Разговор был прерван прибывшим в этом году с блестящими рекомендациями профессором Рафаэлем Вальяно, преподавателем латыни, появившемся в деканате по окончании своих лекций. У него тоже поинтересовались, не правда ли, прекрасный курс? Подняв на коллег странные, аметистовые глаза, преподаватель латыни сдержанно заметил, что может, пожалуй, выделить из общей массы Эммануэля Ригеля.
Куратор факультета Эфраим Вил загадочно улыбался и ничего не говорил.
Глава 3. Сакральная порнографичность
"Elles deviennent le Diable: debiles, timorees, vaillantes a des heures exceptionelles,
saglantes sans cesse, lacrymantes, caressantes, aves des bras qui ignorеnt les lois…"
J. Bois, "Le satanisme et la magie"
…Над расходящимися амфитеатром скамьями огромной колизееобразной аудитории стоял тихий гул, подобный жужжанию насекомых в летнюю ночь.
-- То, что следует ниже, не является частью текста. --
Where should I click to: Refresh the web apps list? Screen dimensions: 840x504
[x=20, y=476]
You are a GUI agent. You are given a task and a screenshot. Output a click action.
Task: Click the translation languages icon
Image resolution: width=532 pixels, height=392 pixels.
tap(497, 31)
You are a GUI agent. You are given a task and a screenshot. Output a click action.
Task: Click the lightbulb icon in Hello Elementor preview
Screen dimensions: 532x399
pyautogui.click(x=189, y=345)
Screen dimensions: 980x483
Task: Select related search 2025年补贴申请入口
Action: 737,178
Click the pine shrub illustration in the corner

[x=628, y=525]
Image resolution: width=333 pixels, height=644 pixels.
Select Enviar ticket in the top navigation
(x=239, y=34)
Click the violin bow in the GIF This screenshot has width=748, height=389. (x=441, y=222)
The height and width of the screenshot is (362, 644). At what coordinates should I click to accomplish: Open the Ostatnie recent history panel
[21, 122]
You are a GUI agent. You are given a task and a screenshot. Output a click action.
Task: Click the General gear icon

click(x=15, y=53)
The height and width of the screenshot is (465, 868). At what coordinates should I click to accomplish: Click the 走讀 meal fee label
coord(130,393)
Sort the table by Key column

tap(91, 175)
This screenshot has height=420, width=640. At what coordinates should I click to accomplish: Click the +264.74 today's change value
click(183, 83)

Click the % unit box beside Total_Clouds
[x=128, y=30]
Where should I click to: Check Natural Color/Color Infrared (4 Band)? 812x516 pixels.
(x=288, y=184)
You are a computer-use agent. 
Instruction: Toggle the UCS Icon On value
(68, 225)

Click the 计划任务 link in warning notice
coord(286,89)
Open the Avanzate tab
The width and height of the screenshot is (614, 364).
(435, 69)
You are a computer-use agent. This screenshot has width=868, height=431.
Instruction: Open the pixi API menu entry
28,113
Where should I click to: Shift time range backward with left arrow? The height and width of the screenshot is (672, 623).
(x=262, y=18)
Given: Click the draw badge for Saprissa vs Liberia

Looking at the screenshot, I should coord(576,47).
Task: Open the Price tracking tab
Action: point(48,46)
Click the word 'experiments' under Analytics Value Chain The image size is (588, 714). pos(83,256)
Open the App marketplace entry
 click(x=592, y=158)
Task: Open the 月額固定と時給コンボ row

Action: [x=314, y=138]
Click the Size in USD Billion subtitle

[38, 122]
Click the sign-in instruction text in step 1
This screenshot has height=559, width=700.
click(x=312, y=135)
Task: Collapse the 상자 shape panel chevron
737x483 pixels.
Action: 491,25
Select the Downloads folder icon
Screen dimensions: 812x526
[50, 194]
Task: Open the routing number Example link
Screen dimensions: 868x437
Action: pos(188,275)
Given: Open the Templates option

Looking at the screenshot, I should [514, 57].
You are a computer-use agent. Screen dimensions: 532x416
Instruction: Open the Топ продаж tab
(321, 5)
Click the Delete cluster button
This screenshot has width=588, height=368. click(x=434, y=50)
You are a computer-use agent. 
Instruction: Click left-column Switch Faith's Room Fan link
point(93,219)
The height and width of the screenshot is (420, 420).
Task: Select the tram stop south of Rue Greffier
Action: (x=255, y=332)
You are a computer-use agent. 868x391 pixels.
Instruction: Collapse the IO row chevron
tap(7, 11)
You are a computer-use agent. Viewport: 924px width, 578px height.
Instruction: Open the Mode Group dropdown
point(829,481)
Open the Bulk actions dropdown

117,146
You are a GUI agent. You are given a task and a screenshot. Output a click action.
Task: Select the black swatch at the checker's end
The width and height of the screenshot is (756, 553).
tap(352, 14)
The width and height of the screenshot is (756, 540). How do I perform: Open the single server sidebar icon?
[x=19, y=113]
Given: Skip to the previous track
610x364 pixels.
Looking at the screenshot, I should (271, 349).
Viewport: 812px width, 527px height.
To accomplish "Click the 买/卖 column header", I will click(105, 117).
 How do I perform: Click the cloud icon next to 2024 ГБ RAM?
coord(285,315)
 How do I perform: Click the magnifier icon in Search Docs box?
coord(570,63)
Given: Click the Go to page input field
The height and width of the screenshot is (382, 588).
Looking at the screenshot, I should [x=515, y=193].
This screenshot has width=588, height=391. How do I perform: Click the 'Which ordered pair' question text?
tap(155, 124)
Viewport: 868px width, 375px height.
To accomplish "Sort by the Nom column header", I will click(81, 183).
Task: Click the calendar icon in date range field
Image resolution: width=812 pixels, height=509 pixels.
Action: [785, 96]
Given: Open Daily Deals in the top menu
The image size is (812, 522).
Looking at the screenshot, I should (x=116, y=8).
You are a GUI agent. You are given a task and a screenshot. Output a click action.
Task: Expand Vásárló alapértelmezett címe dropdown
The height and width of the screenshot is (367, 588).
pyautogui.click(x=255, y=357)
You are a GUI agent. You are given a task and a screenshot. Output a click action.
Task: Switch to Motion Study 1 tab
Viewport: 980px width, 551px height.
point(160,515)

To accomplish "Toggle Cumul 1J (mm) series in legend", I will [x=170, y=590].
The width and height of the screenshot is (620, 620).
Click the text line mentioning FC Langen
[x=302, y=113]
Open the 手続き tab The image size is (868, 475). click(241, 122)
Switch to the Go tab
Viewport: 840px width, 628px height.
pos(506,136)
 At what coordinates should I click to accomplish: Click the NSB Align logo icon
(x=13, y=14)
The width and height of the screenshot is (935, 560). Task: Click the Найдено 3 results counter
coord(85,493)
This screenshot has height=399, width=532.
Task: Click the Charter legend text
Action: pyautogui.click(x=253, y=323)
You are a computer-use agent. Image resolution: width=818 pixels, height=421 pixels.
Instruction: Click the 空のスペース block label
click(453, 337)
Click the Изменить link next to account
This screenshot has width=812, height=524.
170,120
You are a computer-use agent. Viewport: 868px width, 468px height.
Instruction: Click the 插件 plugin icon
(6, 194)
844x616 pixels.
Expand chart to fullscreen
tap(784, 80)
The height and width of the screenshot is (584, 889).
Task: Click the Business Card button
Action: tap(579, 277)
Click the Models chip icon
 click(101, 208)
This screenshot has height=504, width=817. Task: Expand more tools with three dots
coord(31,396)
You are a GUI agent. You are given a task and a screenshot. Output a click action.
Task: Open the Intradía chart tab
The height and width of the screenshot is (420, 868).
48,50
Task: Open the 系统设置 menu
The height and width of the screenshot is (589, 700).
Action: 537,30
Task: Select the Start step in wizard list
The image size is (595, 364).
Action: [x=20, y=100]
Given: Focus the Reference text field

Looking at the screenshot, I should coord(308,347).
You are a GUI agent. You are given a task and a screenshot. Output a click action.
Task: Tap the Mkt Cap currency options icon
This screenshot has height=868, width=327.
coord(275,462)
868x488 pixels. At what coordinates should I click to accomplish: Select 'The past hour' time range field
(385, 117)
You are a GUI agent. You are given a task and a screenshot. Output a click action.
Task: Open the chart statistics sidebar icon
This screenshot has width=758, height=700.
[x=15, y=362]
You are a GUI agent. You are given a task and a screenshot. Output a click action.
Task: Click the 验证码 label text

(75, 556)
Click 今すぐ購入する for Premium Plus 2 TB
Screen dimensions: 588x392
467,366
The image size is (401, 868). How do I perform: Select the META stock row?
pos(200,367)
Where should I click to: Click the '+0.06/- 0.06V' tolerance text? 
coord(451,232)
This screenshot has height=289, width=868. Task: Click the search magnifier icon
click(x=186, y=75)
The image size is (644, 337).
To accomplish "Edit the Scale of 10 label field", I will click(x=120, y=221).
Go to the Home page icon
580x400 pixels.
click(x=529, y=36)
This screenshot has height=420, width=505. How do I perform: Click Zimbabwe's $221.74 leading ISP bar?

Монотонно бормотал что-то профессор Ланери. Часть студентов, замерев в задумчивых позах, подперев головы руками, просто спали. Мормо делился с Риммоном путаными подробностями вчерашней попойки, Фенриц Нергал внимательно изучал какой-то ветхий манускрипт, глядя на страницы через огромную лупу, а рыжая Лили фон Нирах, устроившись внизу у бокового прохода, исподлобья оглядывала сидящих. Взгляд её зелёных глаз медленно блуждал по лицам сокурсников, осторожно передвигаясь от длинноносого Митгарта до роскошно одетого Мормо. Потом он, чуть задержавшись на лице смуглого Сирраха Риммона, переполз на читавшего Нергала, передвинулся с дремлющего невзрачного Генриха Виллигута на задумчивого Гиллеля Хамала. На секунду задержался на Эммануэле Ригеле, и, наконец, остановившись на красавце Морисе де Невере, вспыхнул и погас.
Стоило ей опустить глаза, как прямо в неё уперся недоумевающий и пристальный взгляд Гиллеля Хамала. Длинными пальцами, унизанными перстнями, он нервно потёр виски. Облизнул пересохшие губы. В глазах еврея застыло выражение настороженного испуга.